What to do
Copy the records below exactly.

Task material
[Start of Attachment]

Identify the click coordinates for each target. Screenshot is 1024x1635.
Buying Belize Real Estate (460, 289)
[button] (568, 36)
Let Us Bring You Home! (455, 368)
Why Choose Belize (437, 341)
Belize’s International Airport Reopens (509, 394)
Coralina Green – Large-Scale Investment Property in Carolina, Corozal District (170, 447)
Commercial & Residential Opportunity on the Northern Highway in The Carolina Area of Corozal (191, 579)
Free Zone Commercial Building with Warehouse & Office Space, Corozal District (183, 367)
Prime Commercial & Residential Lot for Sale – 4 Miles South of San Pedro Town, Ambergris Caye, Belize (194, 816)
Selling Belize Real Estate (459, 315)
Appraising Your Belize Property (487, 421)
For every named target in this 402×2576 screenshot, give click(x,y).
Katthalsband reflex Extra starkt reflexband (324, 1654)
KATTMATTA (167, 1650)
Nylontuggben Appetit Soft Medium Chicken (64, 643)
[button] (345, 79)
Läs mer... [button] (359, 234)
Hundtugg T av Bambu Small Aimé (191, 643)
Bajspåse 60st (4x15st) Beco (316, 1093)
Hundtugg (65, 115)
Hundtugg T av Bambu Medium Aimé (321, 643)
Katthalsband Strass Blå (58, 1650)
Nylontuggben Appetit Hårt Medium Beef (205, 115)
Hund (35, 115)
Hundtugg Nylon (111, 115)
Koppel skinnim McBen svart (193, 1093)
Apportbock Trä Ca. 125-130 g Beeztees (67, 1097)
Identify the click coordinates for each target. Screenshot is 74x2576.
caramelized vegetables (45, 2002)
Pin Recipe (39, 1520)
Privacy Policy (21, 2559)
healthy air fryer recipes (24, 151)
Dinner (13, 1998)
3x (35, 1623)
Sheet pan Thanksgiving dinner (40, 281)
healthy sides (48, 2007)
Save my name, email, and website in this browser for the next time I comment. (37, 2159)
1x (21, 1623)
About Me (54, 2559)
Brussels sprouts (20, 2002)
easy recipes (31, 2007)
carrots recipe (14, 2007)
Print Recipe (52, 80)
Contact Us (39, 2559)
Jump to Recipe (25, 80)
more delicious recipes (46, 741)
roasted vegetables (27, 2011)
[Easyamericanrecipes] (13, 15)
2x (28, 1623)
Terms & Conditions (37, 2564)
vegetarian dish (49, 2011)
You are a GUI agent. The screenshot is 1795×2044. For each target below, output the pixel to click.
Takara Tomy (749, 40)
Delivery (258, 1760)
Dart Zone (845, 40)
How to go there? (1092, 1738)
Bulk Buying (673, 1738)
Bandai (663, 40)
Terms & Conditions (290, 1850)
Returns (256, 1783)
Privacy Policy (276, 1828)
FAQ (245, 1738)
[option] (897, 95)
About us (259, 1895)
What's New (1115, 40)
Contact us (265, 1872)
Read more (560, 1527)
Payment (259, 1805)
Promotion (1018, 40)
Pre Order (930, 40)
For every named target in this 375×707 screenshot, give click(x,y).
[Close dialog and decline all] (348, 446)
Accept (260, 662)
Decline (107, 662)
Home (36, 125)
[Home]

[End of Attachment]

Solved exercise
Identify the click coordinates for each target. Screenshot is 1024x1635.
Buying Belize Real Estate (460, 289)
[button] (568, 36)
Let Us Bring You Home! (455, 368)
Why Choose Belize (437, 341)
Belize’s International Airport Reopens (509, 394)
Coralina Green – Large-Scale Investment Property in Carolina, Corozal District (170, 447)
Commercial & Residential Opportunity on the Northern Highway in The Carolina Area of Corozal (191, 579)
Free Zone Commercial Building with Warehouse & Office Space, Corozal District (183, 367)
Prime Commercial & Residential Lot for Sale – 4 Miles South of San Pedro Town, Ambergris Caye, Belize (194, 816)
Selling Belize Real Estate (459, 315)
Appraising Your Belize Property (487, 421)
For every named target in this 402×2576 screenshot, give click(x,y).
Katthalsband reflex Extra starkt reflexband (324, 1654)
KATTMATTA (167, 1650)
Nylontuggben Appetit Soft Medium Chicken (64, 643)
[button] (345, 79)
Läs mer... [button] (359, 234)
Hundtugg T av Bambu Small Aimé (191, 643)
Bajspåse 60st (4x15st) Beco (316, 1093)
Hundtugg (65, 115)
Hundtugg T av Bambu Medium Aimé (321, 643)
Katthalsband Strass Blå (58, 1650)
Nylontuggben Appetit Hårt Medium Beef (205, 115)
Hund (35, 115)
Hundtugg Nylon (111, 115)
Koppel skinnim McBen svart (193, 1093)
Apportbock Trä Ca. 125-130 g Beeztees (67, 1097)
Identify the click coordinates for each target. Screenshot is 74x2576.
caramelized vegetables (45, 2002)
Pin Recipe (39, 1520)
Privacy Policy (21, 2559)
healthy air fryer recipes (24, 151)
Dinner (13, 1998)
3x (35, 1623)
Sheet pan Thanksgiving dinner (40, 281)
healthy sides (48, 2007)
Save my name, email, and website in this browser for the next time I comment. (37, 2159)
1x (21, 1623)
About Me (54, 2559)
Brussels sprouts (20, 2002)
easy recipes (31, 2007)
carrots recipe (14, 2007)
Print Recipe (52, 80)
Contact Us (39, 2559)
Jump to Recipe (25, 80)
more delicious recipes (46, 741)
roasted vegetables (27, 2011)
[Easyamericanrecipes] (13, 15)
2x (28, 1623)
Terms & Conditions (37, 2564)
vegetarian dish (49, 2011)
You are a GUI agent. The screenshot is 1795×2044. For each target below, output the pixel to click.
Takara Tomy (749, 40)
Delivery (258, 1760)
Dart Zone (845, 40)
How to go there? (1092, 1738)
Bulk Buying (673, 1738)
Bandai (663, 40)
Terms & Conditions (290, 1850)
Returns (256, 1783)
Privacy Policy (276, 1828)
FAQ (245, 1738)
[option] (897, 95)
About us (259, 1895)
What's New (1115, 40)
Contact us (265, 1872)
Read more (560, 1527)
Payment (259, 1805)
Promotion (1018, 40)
Pre Order (930, 40)
For every named target in this 375×707 screenshot, give click(x,y).
[Close dialog and decline all] (348, 446)
Accept (260, 662)
Decline (107, 662)
Home (36, 125)
[Home]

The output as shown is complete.